Mittwoch, 29. Juni 2016

Amtsgericht Charlottenburg: Rechtsmissbrauch? IDO-Verband muss auch im Vertragsstrafeprozess seine wettbewerbsrechtliche Aktivlegitimation nachweisen

Eine Klage eines Wettbewerbsverbandes auf  Zahlung einer Vertragsstrafe wegen Zuwiderhandlung gegen eine einmal abgegebene Unterlassungserklärung war bislang äußerst schwierig abzuwehren. Allenfalls konnte man argumentieren, man habe bei Zuwiderhandlung gegen die Unterlassunserklärung nicht schuldhaft gehandelt oder man konnte versuchen, die Angemessenheit der Höhe der Vertragsstrafe rügen, sofern keine konkrete Vertragsstrafe versprochen worden war.
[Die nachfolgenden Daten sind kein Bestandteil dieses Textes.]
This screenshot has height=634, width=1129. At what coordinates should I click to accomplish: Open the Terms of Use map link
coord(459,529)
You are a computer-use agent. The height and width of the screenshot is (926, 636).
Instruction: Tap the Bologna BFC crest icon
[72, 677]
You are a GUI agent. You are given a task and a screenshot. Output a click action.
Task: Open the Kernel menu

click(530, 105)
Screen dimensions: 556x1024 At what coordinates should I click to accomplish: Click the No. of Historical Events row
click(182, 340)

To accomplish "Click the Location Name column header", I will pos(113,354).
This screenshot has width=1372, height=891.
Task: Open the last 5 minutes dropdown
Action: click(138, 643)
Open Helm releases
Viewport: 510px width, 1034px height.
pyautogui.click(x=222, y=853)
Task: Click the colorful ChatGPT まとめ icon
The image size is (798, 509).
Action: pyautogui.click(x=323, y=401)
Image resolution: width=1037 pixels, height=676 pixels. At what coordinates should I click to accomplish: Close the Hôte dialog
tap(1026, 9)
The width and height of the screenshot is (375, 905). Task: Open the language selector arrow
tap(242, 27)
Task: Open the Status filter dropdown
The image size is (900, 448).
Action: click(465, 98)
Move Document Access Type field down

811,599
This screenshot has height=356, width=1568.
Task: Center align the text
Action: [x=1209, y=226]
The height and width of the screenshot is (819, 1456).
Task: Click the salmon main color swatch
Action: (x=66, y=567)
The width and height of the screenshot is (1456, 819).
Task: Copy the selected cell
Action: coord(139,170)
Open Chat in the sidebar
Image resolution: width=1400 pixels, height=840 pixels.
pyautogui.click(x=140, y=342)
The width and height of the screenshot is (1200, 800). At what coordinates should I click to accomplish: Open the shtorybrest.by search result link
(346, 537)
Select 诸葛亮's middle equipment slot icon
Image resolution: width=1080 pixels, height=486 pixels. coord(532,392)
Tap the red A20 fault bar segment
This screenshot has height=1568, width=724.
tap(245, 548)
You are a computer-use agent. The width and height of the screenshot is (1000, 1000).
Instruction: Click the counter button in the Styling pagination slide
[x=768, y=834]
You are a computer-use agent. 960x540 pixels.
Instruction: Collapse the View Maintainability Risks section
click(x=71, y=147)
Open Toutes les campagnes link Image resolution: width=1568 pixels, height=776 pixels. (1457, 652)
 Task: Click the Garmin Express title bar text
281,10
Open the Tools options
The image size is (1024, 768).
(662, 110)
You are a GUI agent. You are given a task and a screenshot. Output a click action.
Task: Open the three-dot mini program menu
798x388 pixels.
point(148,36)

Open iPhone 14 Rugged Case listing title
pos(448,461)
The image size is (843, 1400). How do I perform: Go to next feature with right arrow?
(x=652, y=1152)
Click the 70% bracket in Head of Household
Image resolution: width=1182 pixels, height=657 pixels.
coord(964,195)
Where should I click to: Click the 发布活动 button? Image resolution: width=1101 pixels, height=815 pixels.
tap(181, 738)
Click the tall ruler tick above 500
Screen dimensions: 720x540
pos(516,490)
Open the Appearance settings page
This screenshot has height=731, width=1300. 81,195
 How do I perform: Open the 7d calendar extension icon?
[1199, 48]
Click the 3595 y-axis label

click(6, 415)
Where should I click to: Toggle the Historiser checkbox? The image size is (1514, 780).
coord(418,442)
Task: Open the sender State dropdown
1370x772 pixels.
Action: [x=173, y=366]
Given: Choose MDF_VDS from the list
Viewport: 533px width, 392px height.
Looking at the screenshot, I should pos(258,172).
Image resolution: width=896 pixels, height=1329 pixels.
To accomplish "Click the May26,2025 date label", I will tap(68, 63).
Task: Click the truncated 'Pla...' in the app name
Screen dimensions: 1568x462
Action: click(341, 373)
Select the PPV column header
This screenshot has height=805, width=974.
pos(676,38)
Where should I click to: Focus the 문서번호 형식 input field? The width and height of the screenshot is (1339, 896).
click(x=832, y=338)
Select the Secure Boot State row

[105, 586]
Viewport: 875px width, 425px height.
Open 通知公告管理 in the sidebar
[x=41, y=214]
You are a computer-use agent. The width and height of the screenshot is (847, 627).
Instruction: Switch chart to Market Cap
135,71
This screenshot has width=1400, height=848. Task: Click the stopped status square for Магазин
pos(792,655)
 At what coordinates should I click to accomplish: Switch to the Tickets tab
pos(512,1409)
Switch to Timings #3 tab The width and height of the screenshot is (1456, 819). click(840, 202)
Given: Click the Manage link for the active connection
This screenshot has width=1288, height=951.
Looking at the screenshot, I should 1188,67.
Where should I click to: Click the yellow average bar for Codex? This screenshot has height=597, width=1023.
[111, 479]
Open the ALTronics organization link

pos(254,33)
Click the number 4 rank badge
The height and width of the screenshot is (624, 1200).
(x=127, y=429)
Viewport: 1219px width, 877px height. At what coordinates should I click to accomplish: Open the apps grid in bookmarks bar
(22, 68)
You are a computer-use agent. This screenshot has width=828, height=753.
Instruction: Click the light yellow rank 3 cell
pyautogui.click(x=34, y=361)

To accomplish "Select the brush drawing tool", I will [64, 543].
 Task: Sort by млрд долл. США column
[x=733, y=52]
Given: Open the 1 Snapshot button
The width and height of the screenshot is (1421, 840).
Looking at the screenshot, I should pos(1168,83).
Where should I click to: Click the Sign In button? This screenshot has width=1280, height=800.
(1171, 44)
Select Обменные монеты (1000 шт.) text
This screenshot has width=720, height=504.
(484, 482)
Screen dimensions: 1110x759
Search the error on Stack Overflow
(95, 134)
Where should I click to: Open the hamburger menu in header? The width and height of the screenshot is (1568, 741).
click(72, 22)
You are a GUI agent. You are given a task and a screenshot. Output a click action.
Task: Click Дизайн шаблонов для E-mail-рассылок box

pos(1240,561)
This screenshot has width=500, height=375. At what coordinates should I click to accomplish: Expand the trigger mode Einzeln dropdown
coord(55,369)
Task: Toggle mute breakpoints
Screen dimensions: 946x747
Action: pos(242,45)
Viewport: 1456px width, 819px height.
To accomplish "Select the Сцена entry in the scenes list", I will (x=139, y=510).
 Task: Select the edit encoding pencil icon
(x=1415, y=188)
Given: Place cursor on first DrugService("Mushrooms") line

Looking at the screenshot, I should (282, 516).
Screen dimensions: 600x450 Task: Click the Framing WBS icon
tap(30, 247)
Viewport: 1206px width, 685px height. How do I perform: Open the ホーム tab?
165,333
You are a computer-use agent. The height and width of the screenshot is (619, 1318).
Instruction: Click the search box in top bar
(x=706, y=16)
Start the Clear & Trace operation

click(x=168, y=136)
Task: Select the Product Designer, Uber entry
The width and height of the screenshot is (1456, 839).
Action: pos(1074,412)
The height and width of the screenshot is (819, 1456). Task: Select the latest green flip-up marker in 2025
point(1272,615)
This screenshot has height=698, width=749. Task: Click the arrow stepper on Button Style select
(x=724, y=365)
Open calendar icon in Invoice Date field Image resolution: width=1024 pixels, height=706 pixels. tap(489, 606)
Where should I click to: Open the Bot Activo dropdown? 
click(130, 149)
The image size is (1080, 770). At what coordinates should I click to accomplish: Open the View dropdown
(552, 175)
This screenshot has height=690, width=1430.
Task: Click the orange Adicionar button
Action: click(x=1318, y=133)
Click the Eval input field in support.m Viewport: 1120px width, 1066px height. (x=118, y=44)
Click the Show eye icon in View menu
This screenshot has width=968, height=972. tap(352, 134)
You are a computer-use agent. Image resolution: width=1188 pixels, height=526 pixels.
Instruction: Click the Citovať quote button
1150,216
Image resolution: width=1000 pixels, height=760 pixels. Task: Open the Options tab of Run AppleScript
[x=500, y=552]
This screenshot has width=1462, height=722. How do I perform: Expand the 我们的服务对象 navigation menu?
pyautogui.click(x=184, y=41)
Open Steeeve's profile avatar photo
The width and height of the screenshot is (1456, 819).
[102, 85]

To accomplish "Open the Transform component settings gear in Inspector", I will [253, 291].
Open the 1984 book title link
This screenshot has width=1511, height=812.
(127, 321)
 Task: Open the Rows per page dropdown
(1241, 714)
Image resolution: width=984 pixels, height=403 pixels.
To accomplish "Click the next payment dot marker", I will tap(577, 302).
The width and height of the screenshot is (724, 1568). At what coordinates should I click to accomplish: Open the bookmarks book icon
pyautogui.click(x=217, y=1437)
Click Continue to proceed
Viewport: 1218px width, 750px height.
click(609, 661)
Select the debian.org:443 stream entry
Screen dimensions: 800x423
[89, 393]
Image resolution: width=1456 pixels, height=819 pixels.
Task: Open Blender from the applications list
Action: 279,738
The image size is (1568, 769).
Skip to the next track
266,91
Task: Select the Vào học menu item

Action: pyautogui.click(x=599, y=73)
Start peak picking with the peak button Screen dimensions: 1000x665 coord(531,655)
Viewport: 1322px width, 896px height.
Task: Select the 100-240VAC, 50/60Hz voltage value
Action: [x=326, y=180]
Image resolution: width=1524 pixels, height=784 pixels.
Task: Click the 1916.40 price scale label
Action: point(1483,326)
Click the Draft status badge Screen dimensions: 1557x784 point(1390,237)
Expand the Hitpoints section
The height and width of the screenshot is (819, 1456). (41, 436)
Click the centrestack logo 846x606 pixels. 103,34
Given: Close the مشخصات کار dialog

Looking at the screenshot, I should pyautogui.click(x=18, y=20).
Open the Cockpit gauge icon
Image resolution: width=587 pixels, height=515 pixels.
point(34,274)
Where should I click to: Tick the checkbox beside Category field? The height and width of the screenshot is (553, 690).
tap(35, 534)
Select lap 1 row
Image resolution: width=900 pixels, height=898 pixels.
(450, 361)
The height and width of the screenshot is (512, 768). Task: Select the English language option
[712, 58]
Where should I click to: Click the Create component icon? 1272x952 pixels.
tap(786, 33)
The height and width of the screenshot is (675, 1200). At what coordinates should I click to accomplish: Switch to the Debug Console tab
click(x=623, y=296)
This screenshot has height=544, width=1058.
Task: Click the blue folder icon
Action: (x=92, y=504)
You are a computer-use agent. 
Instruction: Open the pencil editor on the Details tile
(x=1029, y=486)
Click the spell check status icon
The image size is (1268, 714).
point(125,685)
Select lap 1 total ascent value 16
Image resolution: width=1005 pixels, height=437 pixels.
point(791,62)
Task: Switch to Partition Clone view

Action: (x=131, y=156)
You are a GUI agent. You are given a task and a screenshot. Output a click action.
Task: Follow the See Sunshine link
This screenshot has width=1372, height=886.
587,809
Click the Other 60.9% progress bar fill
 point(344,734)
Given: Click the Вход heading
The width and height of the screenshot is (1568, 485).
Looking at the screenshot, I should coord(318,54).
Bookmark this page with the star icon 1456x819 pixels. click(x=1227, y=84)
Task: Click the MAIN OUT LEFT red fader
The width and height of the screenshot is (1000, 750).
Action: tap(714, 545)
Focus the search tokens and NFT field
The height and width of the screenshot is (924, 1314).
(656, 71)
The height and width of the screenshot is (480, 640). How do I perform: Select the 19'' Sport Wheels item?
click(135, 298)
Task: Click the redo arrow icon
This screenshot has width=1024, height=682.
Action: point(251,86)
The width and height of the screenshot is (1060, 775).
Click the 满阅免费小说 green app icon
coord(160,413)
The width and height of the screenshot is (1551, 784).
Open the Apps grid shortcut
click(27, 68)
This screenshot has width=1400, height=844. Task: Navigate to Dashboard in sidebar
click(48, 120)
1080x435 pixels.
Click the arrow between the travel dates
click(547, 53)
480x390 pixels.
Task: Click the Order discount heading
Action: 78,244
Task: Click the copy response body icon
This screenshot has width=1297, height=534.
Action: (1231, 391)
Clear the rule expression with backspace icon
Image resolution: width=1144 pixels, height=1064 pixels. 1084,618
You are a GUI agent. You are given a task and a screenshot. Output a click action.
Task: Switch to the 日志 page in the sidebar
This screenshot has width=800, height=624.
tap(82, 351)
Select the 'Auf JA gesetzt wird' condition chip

Bei Klagen von Wettbewerbsverbänden, wie dem IDO Verband, wird in Vertragsstrafeprozessen oft von der Beklagtenseite gerügt, der jeweilige Verband sei gar nicht aktiv legitimiert im Sinne des Gesetzes gegen den unlauteren Wettbewerb, § 8 Abs. 3 Nr. 2 UWG. Nach dieser Vorschrift ist im Abmahnverfahren insbesondere Voraussetzung, dass dem abmahnenden Wettbewerbsverband eine bedeutende Zahl von Mitgliedern derselben oder einer artverwandten Branche wie derjenigen des Abgemahnten angehört. Eine Vielzahl von Amts- und Landgerichten war bislang der Auffassung, auf die wettbewerbsrechtliche Aktivlegitimation (§ 8 Abs. 3 Nr. 2 UWG) komme es im Vertragsstrafeprozess allerdings überhaupt gar nicht an, weil die Aktivlegitimation aus der Unterlassungserklärung selbst folge. Das ist dogmatisch auch vollkommen richtig, jedenfalls dann, wenn ein rechtsmissbräuchliches Verhalten des Klägers ausgeschlossen werden kann. 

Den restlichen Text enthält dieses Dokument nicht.